Politica: riflessione estiva di Luciano Zuccarello dirigente regionale di Fratelli d’Italia A.N.


Pubblicato il 30 Agosto 2016

Ho appreso in queste vacanze di agosto incontrando amici che tanti figli e anche familiari non più giovani sarebbero sul punto di lasciare la Catania e la Sicilia per trasferirsi all’estero o già hanno detto addio alla propria terra.

La notizia è amara, ma non sorprende. Catania e la Sicilia che da tempo non sono più una città e una regione per giovani,adesso non sono più una città una regione per nessuno. Una politica inconcludente a livello locale, ma a essere sinceri anche a livello regionale con una amministrazione Crocetta disastrosa, sta ingrossando sempre più le fila di una emigrazione silenziosa, che non occupa le pagine dei giornali e che non è degna di “copertine” televisive.

Nell’indifferenza dell’amministrazione a poco a poco se ne stanno andando tutti e per primi coloro che a Catania potevano dare un importante impulso innovativo come i nostri giovani i nostri figli. Chi non ha in famiglia un parente che ha lasciatola città o in generale l’isola per trasferirsi all’estero? Sono professionisti alla ricerca di una valorizzazione dei propri meriti o delle proprie competenze o più semplicemente giovani alla ricerca di un lavoro adeguato alle proprie esigenze di vita e alle proprie capacità. Non tutti coloro che emigrano sono cervelli in fuga e non tutti diventano emigranti di successo, ma tutti rappresentano risorse che Catania e la Sicilia si lasciano scappare perché negano loro i più elementari dei diritti:essere autosufficienti. Siamo sempre in attesa -continua Zuccarello- di serie politiche giovanili e di provvedimenti utili a creare occupazione.

Eppure noi possediamo giacimenti artistici e culturali di inestimabile valore.
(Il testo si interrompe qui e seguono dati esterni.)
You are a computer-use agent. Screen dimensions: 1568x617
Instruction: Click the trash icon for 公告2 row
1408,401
Catania e la Sicilia hanno una posizione invidiabile al centro del Mediterraneo sia dal punto di vista turistico che dal punto di vista commerciale (le nostre eccellenze agroalimentari).

Ma i posti di lavoro si perdono, non si creano,tranne per coloro che frequentano alcune segreterie politiche hanno ricevuto nomine e incarichi di prestigio. Per gli altri, invece, non è rimasto altro che fare le valige. La cultura di un popolo è fatta da donne e uomini, da vecchi e giovani.
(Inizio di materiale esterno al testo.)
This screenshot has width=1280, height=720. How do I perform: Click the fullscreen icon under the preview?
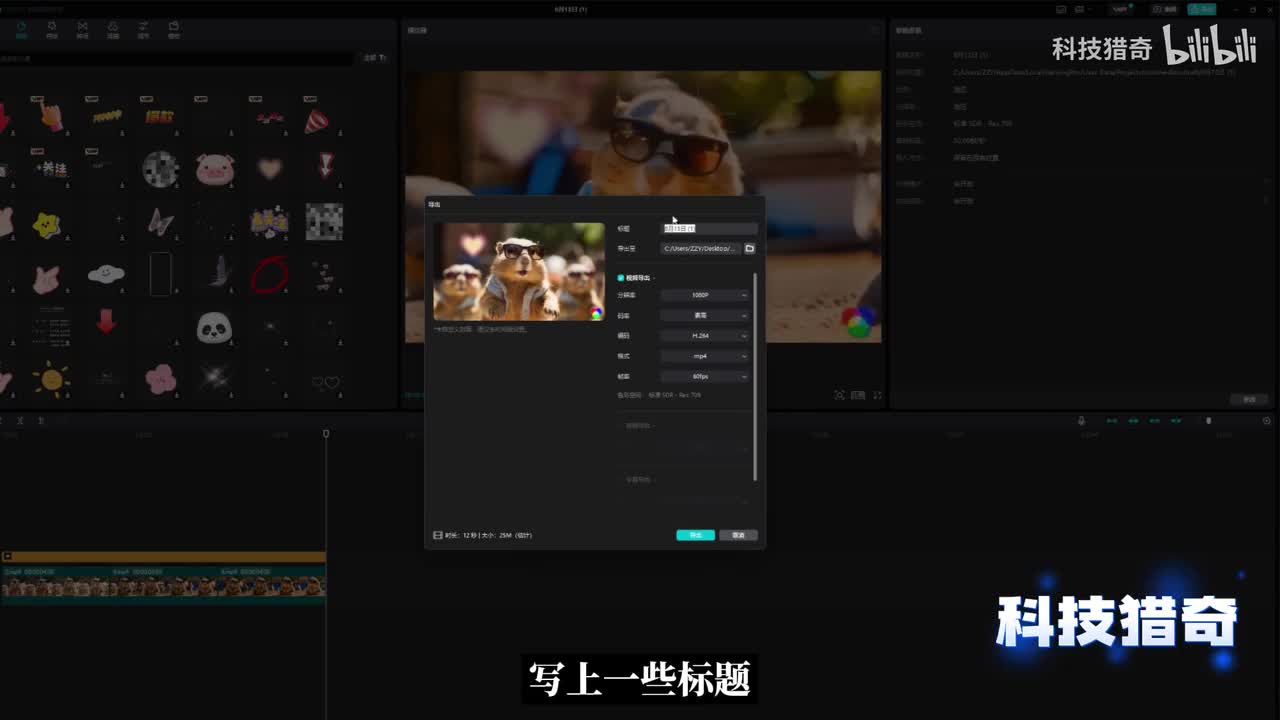[878, 395]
Tutto questo ci annuncia che molti giovani o meno giovani non vedranno l’alba dei sui compleanni in Sicilia e a Catania. Anche questo sarà derubricato da Enzo Bianco e da Rosario Crocetta come un’ostilità preconcetta, ancora una volta non vedranno come è ridotta la nostra Catania e la nostra Sicilia che amministrano. Dimettetevi!!!!!